The Federal Circuit’s decision in Lee v. Tam overturned a previous case, In re MicGinley, which held that the refusal to register a trademark does not affect the right to use a trademark or actually suppress speech in violation of the First Amendment. In Lee v. Tam, the Federal Circuit reversed course and held that the government has no more latitude to constitutionally burden speech indirectly than it has to ban speech outright. Registration provides important benefits to trademark holders and triggers First Amendment protections.
Trademarks protect “brand names and logos used on goods and services.” A trademark, by identifying goods or services as being from a particular source, rewards a producer’s investment in its product and prevents consumers from being confused as to the source of a particular product. When we see a Coca Cola product, or even a Coca Cola tee shirt, we know that the source of that product is actually Coca Cola, with its particular virtues and vices. Producers of goods protected by trademark can sue alleged trademark infringers for the confusion caused to consumers by the trademark infringement.

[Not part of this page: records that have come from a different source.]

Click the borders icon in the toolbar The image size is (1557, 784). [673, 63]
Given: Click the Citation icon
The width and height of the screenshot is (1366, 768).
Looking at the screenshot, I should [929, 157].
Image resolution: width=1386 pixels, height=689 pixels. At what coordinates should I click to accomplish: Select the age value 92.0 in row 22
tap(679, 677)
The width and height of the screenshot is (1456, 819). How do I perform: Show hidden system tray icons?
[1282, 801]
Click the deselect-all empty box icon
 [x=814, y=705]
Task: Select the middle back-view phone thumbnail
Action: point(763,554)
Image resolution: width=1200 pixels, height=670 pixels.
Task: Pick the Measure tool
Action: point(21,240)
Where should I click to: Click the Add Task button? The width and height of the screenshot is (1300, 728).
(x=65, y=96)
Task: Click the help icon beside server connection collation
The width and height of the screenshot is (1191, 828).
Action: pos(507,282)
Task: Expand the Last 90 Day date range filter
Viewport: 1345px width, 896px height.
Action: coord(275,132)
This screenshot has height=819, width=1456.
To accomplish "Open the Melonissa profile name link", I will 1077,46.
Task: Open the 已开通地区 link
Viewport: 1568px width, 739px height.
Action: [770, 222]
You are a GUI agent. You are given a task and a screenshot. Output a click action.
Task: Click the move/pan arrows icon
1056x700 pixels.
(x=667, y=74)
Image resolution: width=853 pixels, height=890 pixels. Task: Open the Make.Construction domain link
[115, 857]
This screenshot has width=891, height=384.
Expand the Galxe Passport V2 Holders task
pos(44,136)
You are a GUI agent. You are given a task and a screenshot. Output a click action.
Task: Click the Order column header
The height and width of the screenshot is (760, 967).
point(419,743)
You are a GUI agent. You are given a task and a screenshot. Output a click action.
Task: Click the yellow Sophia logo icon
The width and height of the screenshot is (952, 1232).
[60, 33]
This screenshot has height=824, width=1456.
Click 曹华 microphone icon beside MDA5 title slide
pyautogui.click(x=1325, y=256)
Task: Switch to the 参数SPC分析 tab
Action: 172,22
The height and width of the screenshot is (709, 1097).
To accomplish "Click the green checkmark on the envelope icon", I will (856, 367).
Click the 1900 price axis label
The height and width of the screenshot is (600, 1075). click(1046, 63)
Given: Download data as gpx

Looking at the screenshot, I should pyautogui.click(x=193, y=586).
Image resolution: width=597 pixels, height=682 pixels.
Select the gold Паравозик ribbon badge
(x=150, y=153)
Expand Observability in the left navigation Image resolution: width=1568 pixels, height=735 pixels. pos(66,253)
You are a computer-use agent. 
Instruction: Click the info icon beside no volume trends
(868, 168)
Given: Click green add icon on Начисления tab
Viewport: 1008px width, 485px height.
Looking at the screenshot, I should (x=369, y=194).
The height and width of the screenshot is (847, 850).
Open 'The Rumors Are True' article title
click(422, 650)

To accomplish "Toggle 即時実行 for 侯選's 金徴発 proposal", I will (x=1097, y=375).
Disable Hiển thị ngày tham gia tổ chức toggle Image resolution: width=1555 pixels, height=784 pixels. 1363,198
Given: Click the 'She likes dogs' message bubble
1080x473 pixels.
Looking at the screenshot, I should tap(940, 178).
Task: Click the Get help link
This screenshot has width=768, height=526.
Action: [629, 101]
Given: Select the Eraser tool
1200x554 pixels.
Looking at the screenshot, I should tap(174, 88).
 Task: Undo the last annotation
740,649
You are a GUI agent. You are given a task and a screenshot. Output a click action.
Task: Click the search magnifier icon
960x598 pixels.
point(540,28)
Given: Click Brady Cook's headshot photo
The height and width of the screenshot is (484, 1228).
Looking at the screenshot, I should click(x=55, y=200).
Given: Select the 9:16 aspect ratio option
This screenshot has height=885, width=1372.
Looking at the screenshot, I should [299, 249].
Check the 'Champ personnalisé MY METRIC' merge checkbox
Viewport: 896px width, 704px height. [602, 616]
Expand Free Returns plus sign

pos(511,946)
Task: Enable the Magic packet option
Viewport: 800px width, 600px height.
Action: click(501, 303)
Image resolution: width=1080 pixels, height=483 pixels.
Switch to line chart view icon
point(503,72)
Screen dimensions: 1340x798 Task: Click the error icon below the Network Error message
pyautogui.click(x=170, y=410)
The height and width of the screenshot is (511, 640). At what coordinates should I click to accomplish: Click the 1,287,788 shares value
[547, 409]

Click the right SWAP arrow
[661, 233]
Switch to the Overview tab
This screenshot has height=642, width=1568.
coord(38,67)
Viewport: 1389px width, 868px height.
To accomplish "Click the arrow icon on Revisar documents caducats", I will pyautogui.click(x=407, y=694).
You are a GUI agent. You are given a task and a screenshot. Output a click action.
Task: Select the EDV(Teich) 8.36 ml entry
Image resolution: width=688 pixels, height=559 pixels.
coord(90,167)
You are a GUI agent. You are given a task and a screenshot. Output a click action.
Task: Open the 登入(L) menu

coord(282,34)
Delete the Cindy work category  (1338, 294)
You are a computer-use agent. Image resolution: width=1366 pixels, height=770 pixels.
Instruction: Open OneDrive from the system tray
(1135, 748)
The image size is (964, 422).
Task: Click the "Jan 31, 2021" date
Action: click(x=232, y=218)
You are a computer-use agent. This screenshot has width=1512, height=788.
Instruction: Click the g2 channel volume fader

The trademark provision at issue in Lee v. Tam, 5 U.S.C. § 1052(a), forbids registration of a trademark if the mark “may disparage or falsely suggest a connection with persons, living or dead, institutions, beliefs, or national symbols, or bring them into contempt, or disrepute.” Generally speaking, a producer does not need to register a trademark to receive the benefits of trademark laws. As long as there is consumer confusion based on the infringement of an identifiable brand, a producer can claim trademark rights. However, the ability to register a trademark provides to a trademark owner a number of important protections, such as a presumption that the trademark is valid in any court proceeding against an alleged trademark infringer, assistance from United States customs in blocking imports that infringe upon a registered trademark, and federal pre-emption of any state trademark/consumer protection laws that may award fewer damages in trademark infringement cases. Further, once a trademark is registered, others can easily search federal documents to see that the particular mark may not be claimed by others. Finally, the owner of a registered trademark is allowed nationwide exclusive rights in the trademark, even if the trademark is not used nationwide.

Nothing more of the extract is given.